Enquanto o tirano Putin andou a fazer discursos
no parlamento europeu e a vender gás e petróleo para a Europa, os eurodeputados
não estiverem muito preocupados com a tirania russa. Como não estão preocupados
com a tirania saudita ou azeri, enquanto fazemos negócios com eles.
Por outro lado...o que é que importam os 720
eurodeputados quando nem leis conseguem redigir e é aquela comissão não eleita,
com a Von der Leyen à cabeça, que vai decidindo a melhor forma de nos enterrar?
Ucrânia, Ucrânia, Ucrânia. Dia e noite, há mais
de 2 anos a ouvir que temos que apoiar esta merda. Há 28 meses que milhões de
pessoas, nas quais me incluo, trabalham dia e noite numa impotente tentativa de
compensarem a inflação, a perda do poder de compra e o aumento das taxas de
juro. O sufoco em que se transformou a luta diária para não perdermos o teto
debaixo do qual dormem as nossas famílias.

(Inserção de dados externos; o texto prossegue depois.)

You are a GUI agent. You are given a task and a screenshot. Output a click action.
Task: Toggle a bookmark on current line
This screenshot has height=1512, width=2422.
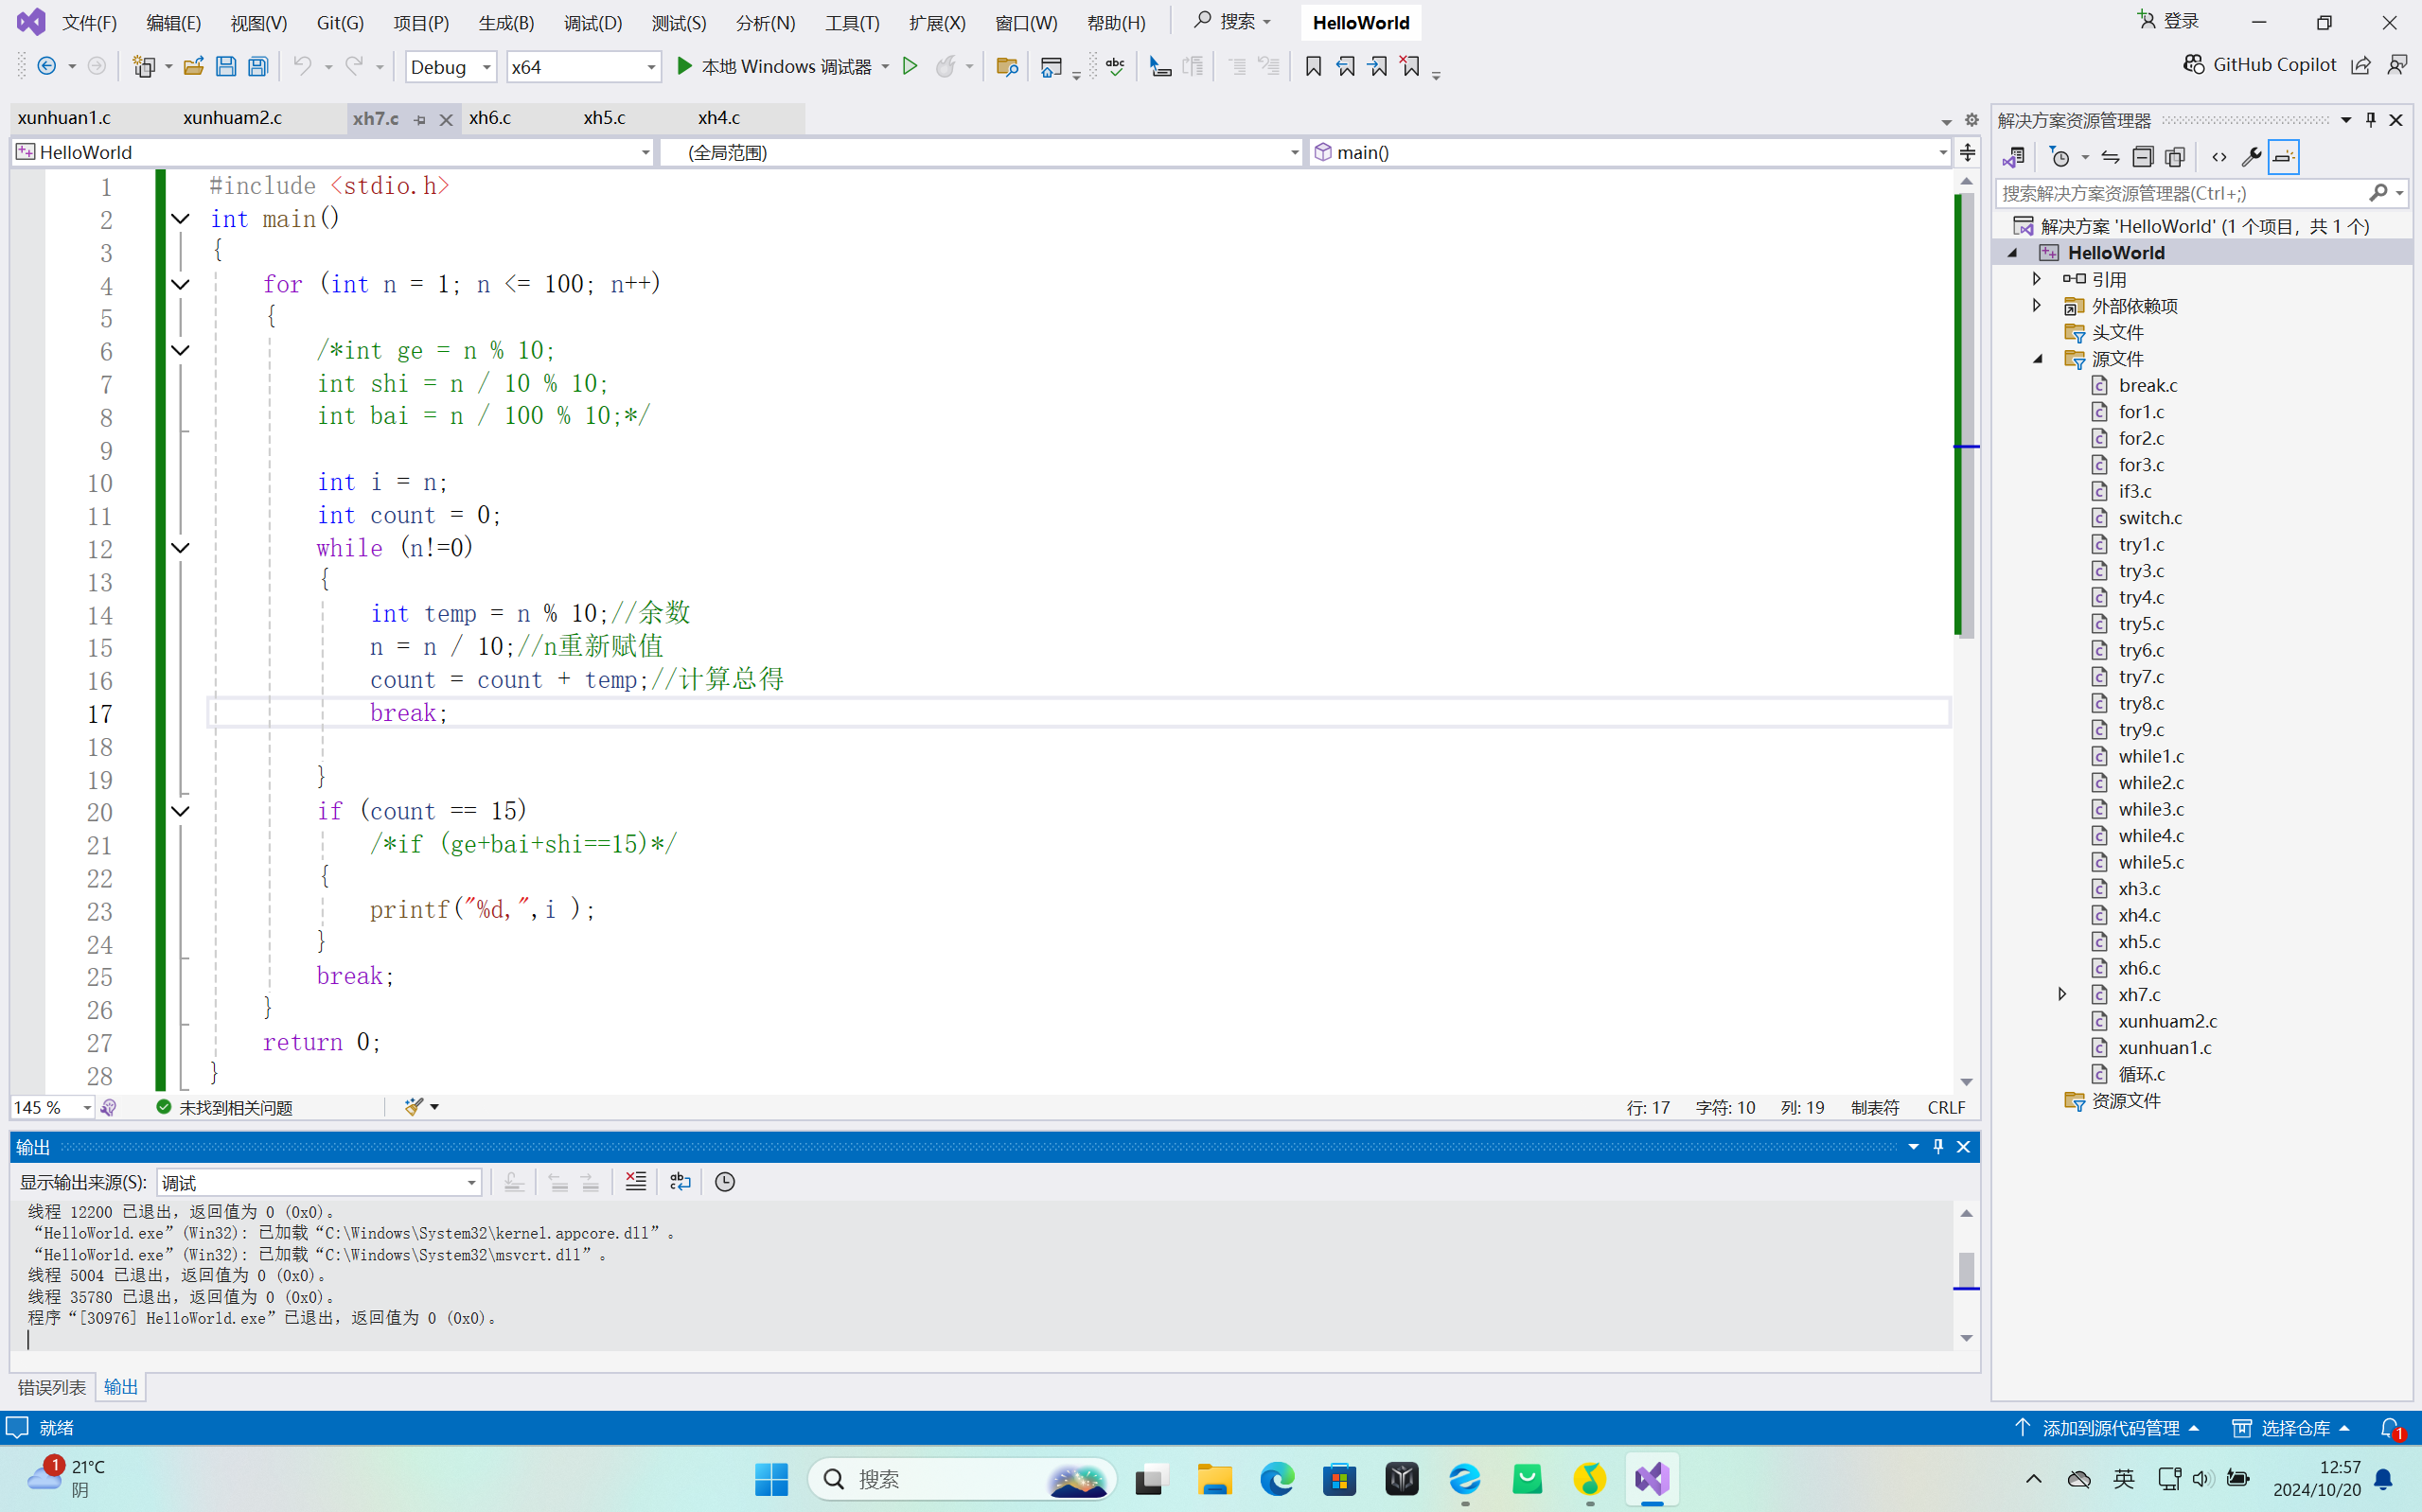click(x=1313, y=67)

E no fim do dia lá aparecem mais uns quantos
milionários, não eleitos, que vão decidindo a continuação do sufoco. De um lado
a Lagarde a fazer o que pode para manter o jackpot para a banca mais uns anos
e, do outro, a Ursula a exigir percentagens do pib para armamento e para a
Ucrânia.
Quais idiotas úteis, vamos empobrecendo e dizendo
que sim. Achando que ao contribuir para mais mortes ucranianas, estamos a
ajudar outros que não os falcões da guerra e a indústria do armamento que, com
a banca, estão a lucrar como nunca.
Dois anos a enriquecer as farmacêuticas e os
laboratórios de análises e agora, mais dois anos para a banca e para o
armamento. No tal Ocidental civilizado, enquanto nos matamos a trabalhar para
alimentar uma elite profundamente corrupta, ainda discutimos a moralidade do
que é justo ou a certeza do que deve ser feito. Ainda ouvimos diariamente que
com mais armas, mais mortes e mais empobrecimento geral, os ucranianos vão
correr com os russos. Quando? Onde? Como? Já alguém consultou um livro de
história ou viu há quanto tempo os russos garantiram os territórios ocupados?

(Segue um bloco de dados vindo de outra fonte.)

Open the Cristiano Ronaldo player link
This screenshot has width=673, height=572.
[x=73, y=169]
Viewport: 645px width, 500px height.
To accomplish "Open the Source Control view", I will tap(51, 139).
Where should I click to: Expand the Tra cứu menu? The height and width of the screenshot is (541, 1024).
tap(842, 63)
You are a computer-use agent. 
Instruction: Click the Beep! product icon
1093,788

Alguém quer mesmo uma terceira guerra mundial por causa do Donbass, da Crimeia,
da Abecássia ou da Transnístria? Sabem sequer apontar essa merda no mapa? Ou o
nosso compasso moral contra invasores só aponta para o lado dos invadidos
louros? Se forem pretos ou mestiços, é uma luta contra o terrorismo? Estou
farto desta hipocrisia Ocidental que somos forçados a pagar.
A Alemanha oferece-se para dar uma ajuda
gigantesca na construção da Ucrânia. Não é ajuda, é criação de divida a favor
das construtoras alemãs. Tal como a "troika" que nos veio salvar e no
fim, tínhamos financeiras francesas e alemãs a meter cá dinheiro que depois
seria gasto a contribuir para as exportações alemãs e francesas. O Paulinho
Portas, versão antes de senador, explica.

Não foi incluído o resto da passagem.